Adapun penyangkalan Fadli Zon ini disampaikannya saat diwawancarai dalam siniar atau podcast IDN Times pada 8 Juni 2025 lalu.

Fadli Zon mengatakan dalam wawancara tersebut bahwa tidak ada data yang menunjukkan terjadinya pemerkosaan massal saat Mei 1998.

Dia pun meminta data pemerkosaan massal tersebut apabila memang ada.

Sementara, konteks pernyataan Fadli Zon ini adalah seusai ditanya terkait penulisan ulang sejarah Indonesia yang dinilai minim membahas sejarah perempuan.

"Kalau itu menjadi domain kepada isi dari sejarawan. Apa yang terjadi? Kita gak pernah tahu, ada nggak fakta keras kalau itu kita bisa berdebat."

"Nah, ada perkosaan massal. Betul gak ada perkosaan massal? Kata siapa itu? Itu gak pernah ada proof-nya (bukti). Itu adalah cerita. Kalau ada, tunjukkan. Ada gak di dalam buku sejarah itu? Gak pernah ada," katanya dikutip dari YouTube IDN Times.

Baca juga: Koalisi Sipil Gugat Fadli Zon ke PTUN, Pernyataan Soal Pemerkosaan Massal 1998 Dinilai Langgar HAM

Fadli Zon Digugat ke PTUN, Dianggap Lampaui Kewenangan

Babak baru imbas pernyataan Fadli Zon pun terjadi di mana dirinya dilaporkan oleh Koalisi Masyarakat Sipil Melawan Impunitas ke PTUN.

"Hari ini kami telah melayangkan gugatan kepada Menteri Kebudayaan Republik Indonesia, Fadli Zon, dengan nomor register perkara yang telah terdaftar melalui nomor perkara 303/G/2025/PTUN-JKT yang telah kami daftarkan di PTUN Jakarta hari ini secara langsung," kata salah satu anggota tim kuasa hukum penggugat, Jane Rosalina pada Kamis (11/9/2025), dikutip dari YouTube KontraS.

Meski bukan dalam konteks wawancara dengan IDN Times, Jane menuturkan gugatan tersebut masih berkaitan dengan pernyataan Fadli Zon yang dianggap menyangkal terjadinya pemerkosaan massal dalam Tragedi Mei 1998.
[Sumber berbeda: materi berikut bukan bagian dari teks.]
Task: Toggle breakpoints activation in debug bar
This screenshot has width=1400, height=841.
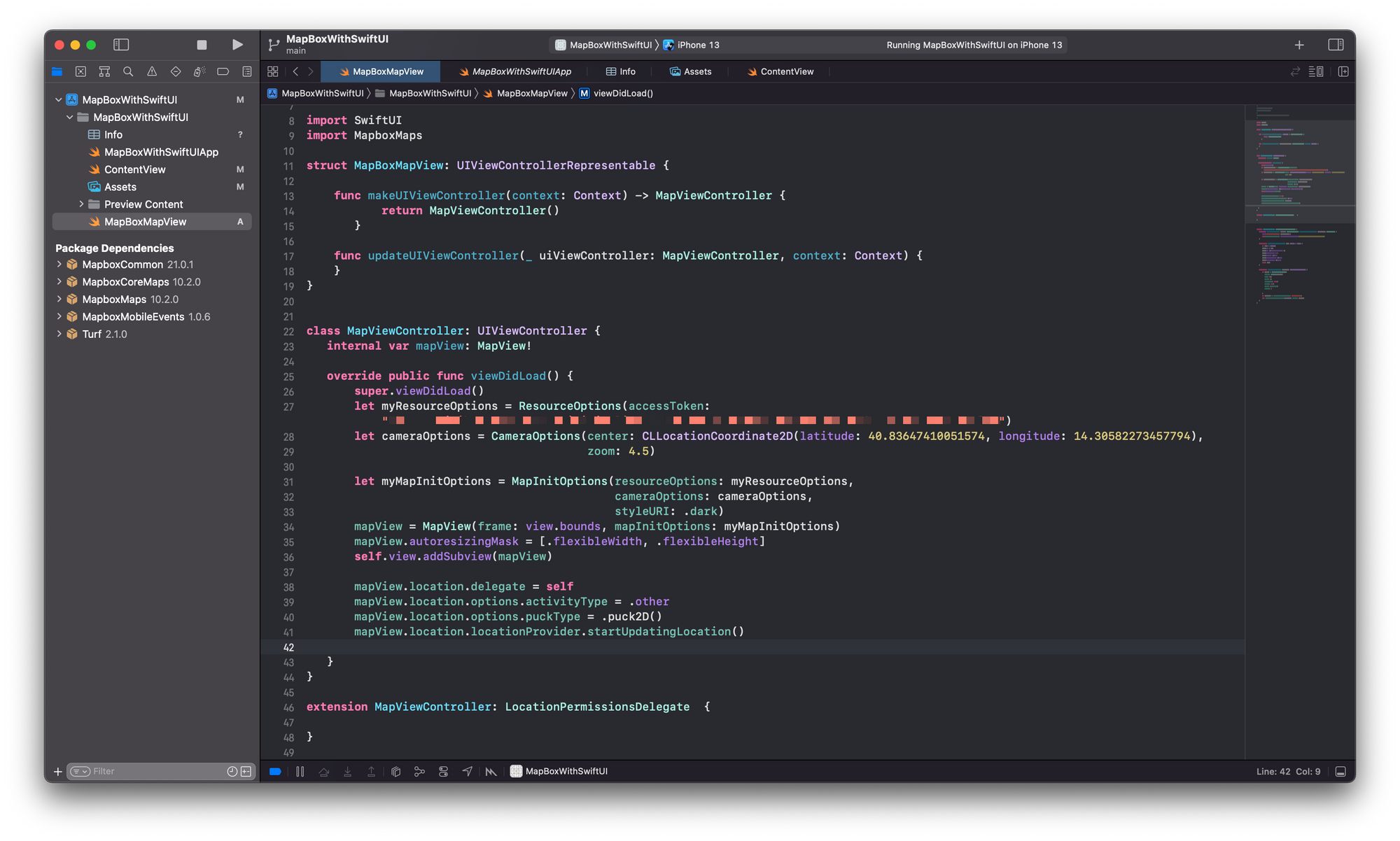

Adapun pernyataan Fadli Zon itu dirilis oleh Kementerian Kebudayaan pada 16 Juni 2025.

Politikus Gerindra itu menyebut bahwa laporan TGPF terkait pemerkosaan massal hanya berisi angkat tanpa ada dukungan bukti yang kuat. Selain itu, dia juga mengingatkan agar tidak mempermalukan bangsa sendiri dalam membicarakan peristiwa Mei 1998.

Koalisi Masyarakat Sipil, kata Jane, menganggap Fadli Zon telah melampaui kewenangannya sebagai Menteri Kebudayaan lewat komentarnya tersebut.

Tak cuma itu, penggugat juga menganggap Fadli Zon telah melanggar sejumlah aturan seperti UU Nomor 30 Tahun 2014 tentang Administrasi Pemerintahan, UU Nomor 39 Tahun 1999 tentang Hak Asasi Manusia, dan UU Nomor 26 Tahun 2000 tentang Pengadilan HAM.

“Kementerian Kebudayaan sendiri tidak ada kaitannya dengan upaya penyelesaian kasus pelanggaran HAM berat," ujar Jane.

Dalam gugatannya, koalisi juga meminta agar pemeriksaan gugatan dilakukan oleh hakim dengan jenis kelami perempuan dan memiliki perspektif gender.

Pasalnya, hal tersebut diatur dalam Peraturan Mahkamah Agung Nomor 3 Tahun 2017 serta UU Tindak Pidana Kekerasan Seksual (TPKS).

"Penunjukkan majelis hakim yang berperspektif gender bukanlah pilihan subjektif kami para penggugat atau pengacara hukum," kata Jane.

Jane mengatakan penggugat menganggap gugatan ini penting karena Fadli Zon dinilai telah menyampaikan informasi menyesatkan dan membuat munculnya potensi menghalangi proses hukum atas kasu pelanggaran HAM berat pada Tragedi Mei 1998.

Selain itu, dia juga mengungkapkan gugatan ini menjadi pengingat bagi pejabat publik seperti Fadli Zon untuk tidak seenaknya dalam menyampaikan pernyataan ke publik, khususnya ketika mengomentari kasus sensitif seperti pelanggaran HAM berat.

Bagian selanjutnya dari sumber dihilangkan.